(INSTRUCTIONS TO FOLLOW): Copy the following lines exactly as they appear.

• • • •

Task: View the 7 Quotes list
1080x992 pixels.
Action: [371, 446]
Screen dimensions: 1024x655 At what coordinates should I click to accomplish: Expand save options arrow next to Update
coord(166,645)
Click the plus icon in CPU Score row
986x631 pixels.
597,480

• • • •

(SOLUTION FOR THIS PROBLEM):
Task: View the 7 Quotes list
1080x992 pixels.
Action: [371, 446]
Screen dimensions: 1024x655 At what coordinates should I click to accomplish: Expand save options arrow next to Update
coord(166,645)
Click the plus icon in CPU Score row
986x631 pixels.
597,480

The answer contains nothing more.